━━━ DATA FOR THIS EXERCISE

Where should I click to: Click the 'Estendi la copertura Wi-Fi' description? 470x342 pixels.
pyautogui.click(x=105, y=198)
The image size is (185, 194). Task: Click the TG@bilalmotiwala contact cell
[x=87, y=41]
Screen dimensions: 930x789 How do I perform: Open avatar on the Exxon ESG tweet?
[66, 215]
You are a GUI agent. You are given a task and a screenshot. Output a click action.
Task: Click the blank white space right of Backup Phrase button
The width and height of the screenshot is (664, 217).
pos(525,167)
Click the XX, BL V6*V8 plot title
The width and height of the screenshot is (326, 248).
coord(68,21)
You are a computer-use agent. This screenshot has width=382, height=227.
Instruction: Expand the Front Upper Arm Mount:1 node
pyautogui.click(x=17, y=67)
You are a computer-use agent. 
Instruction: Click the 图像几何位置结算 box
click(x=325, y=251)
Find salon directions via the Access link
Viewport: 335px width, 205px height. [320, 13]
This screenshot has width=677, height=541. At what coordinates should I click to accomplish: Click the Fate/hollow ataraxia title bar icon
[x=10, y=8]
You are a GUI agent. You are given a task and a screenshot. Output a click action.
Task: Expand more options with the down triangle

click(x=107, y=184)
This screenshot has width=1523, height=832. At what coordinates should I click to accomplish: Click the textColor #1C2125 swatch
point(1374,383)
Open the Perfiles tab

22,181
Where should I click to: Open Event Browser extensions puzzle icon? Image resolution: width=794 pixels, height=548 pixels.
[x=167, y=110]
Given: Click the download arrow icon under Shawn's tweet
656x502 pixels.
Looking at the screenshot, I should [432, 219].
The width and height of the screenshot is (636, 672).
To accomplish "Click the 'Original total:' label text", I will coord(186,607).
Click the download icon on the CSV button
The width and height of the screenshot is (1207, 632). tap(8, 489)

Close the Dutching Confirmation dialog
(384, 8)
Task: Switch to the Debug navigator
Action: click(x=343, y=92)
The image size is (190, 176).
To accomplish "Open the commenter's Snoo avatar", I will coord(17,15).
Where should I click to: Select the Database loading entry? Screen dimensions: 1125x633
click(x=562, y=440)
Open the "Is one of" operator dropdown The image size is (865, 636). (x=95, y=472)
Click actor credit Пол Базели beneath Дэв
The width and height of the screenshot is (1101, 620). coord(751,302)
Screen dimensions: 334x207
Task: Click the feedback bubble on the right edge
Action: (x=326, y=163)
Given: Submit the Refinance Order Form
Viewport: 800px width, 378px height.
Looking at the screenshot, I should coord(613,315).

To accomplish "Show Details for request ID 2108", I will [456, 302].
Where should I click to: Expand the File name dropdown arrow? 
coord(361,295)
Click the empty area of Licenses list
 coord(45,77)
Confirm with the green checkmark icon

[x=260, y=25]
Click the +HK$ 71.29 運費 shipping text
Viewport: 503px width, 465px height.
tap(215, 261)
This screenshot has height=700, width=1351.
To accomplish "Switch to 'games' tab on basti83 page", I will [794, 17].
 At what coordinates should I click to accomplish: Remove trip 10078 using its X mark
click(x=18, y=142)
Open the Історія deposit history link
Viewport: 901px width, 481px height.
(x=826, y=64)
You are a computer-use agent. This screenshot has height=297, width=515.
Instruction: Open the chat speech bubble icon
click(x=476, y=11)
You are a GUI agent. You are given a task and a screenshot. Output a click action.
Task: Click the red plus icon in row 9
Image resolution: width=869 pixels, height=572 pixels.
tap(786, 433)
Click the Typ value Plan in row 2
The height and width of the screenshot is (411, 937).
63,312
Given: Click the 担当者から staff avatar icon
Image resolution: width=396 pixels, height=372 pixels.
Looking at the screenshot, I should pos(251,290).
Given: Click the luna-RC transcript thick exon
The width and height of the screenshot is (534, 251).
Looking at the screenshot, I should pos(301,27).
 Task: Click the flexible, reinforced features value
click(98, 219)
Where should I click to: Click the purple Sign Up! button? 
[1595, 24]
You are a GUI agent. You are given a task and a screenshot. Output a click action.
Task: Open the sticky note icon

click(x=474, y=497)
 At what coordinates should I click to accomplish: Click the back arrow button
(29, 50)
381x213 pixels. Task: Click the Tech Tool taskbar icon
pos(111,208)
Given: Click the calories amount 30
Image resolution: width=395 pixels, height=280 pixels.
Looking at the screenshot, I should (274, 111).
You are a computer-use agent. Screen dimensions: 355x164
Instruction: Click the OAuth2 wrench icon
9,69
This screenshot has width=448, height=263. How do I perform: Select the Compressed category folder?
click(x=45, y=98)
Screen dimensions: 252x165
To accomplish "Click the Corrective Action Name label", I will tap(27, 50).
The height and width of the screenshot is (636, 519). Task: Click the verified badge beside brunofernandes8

━━━━━━

The records given above are to be repeated in full, exactly.

Where should I click to: Click the 'Estendi la copertura Wi-Fi' description? 470x342 pixels.
pyautogui.click(x=105, y=198)
The image size is (185, 194). Task: Click the TG@bilalmotiwala contact cell
[x=87, y=41]
Screen dimensions: 930x789 How do I perform: Open avatar on the Exxon ESG tweet?
[66, 215]
You are a GUI agent. You are given a task and a screenshot. Output a click action.
Task: Click the blank white space right of Backup Phrase button
The width and height of the screenshot is (664, 217).
pos(525,167)
Click the XX, BL V6*V8 plot title
The width and height of the screenshot is (326, 248).
coord(68,21)
You are a computer-use agent. This screenshot has width=382, height=227.
Instruction: Expand the Front Upper Arm Mount:1 node
pyautogui.click(x=17, y=67)
You are a computer-use agent. 
Instruction: Click the 图像几何位置结算 box
click(x=325, y=251)
Find salon directions via the Access link
Viewport: 335px width, 205px height. [320, 13]
This screenshot has width=677, height=541. At what coordinates should I click to accomplish: Click the Fate/hollow ataraxia title bar icon
[x=10, y=8]
You are a GUI agent. You are given a task and a screenshot. Output a click action.
Task: Expand more options with the down triangle

click(x=107, y=184)
This screenshot has width=1523, height=832. At what coordinates should I click to accomplish: Click the textColor #1C2125 swatch
point(1374,383)
Open the Perfiles tab

22,181
Where should I click to: Open Event Browser extensions puzzle icon? Image resolution: width=794 pixels, height=548 pixels.
[x=167, y=110]
Given: Click the download arrow icon under Shawn's tweet
656x502 pixels.
Looking at the screenshot, I should [432, 219].
The width and height of the screenshot is (636, 672).
To accomplish "Click the 'Original total:' label text", I will coord(186,607).
Click the download icon on the CSV button
The width and height of the screenshot is (1207, 632). tap(8, 489)

Close the Dutching Confirmation dialog
(384, 8)
Task: Switch to the Debug navigator
Action: click(x=343, y=92)
The image size is (190, 176).
To accomplish "Open the commenter's Snoo avatar", I will coord(17,15).
Where should I click to: Select the Database loading entry? Screen dimensions: 1125x633
click(x=562, y=440)
Open the "Is one of" operator dropdown The image size is (865, 636). (x=95, y=472)
Click actor credit Пол Базели beneath Дэв
The width and height of the screenshot is (1101, 620). coord(751,302)
Screen dimensions: 334x207
Task: Click the feedback bubble on the right edge
Action: (x=326, y=163)
Given: Submit the Refinance Order Form
Viewport: 800px width, 378px height.
Looking at the screenshot, I should coord(613,315).

To accomplish "Show Details for request ID 2108", I will [456, 302].
Where should I click to: Expand the File name dropdown arrow? 
coord(361,295)
Click the empty area of Licenses list
 coord(45,77)
Confirm with the green checkmark icon

[x=260, y=25]
Click the +HK$ 71.29 運費 shipping text
Viewport: 503px width, 465px height.
tap(215, 261)
This screenshot has height=700, width=1351.
To accomplish "Switch to 'games' tab on basti83 page", I will [794, 17].
 At what coordinates should I click to accomplish: Remove trip 10078 using its X mark
click(x=18, y=142)
Open the Історія deposit history link
Viewport: 901px width, 481px height.
(x=826, y=64)
You are a computer-use agent. This screenshot has height=297, width=515.
Instruction: Open the chat speech bubble icon
click(x=476, y=11)
You are a GUI agent. You are given a task and a screenshot. Output a click action.
Task: Click the red plus icon in row 9
Image resolution: width=869 pixels, height=572 pixels.
tap(786, 433)
Click the Typ value Plan in row 2
The height and width of the screenshot is (411, 937).
63,312
Given: Click the 担当者から staff avatar icon
Image resolution: width=396 pixels, height=372 pixels.
Looking at the screenshot, I should pos(251,290).
Given: Click the luna-RC transcript thick exon
The width and height of the screenshot is (534, 251).
Looking at the screenshot, I should pos(301,27).
 Task: Click the flexible, reinforced features value
click(98, 219)
Where should I click to: Click the purple Sign Up! button? 
[1595, 24]
You are a GUI agent. You are given a task and a screenshot. Output a click action.
Task: Open the sticky note icon

click(x=474, y=497)
 At what coordinates should I click to accomplish: Click the back arrow button
(29, 50)
381x213 pixels. Task: Click the Tech Tool taskbar icon
pos(111,208)
Given: Click the calories amount 30
Image resolution: width=395 pixels, height=280 pixels.
Looking at the screenshot, I should (274, 111).
You are a computer-use agent. Screen dimensions: 355x164
Instruction: Click the OAuth2 wrench icon
9,69
This screenshot has width=448, height=263. How do I perform: Select the Compressed category folder?
click(x=45, y=98)
Screen dimensions: 252x165
To accomplish "Click the Corrective Action Name label", I will tap(27, 50).
The height and width of the screenshot is (636, 519). Task: Click the verified badge beside brunofernandes8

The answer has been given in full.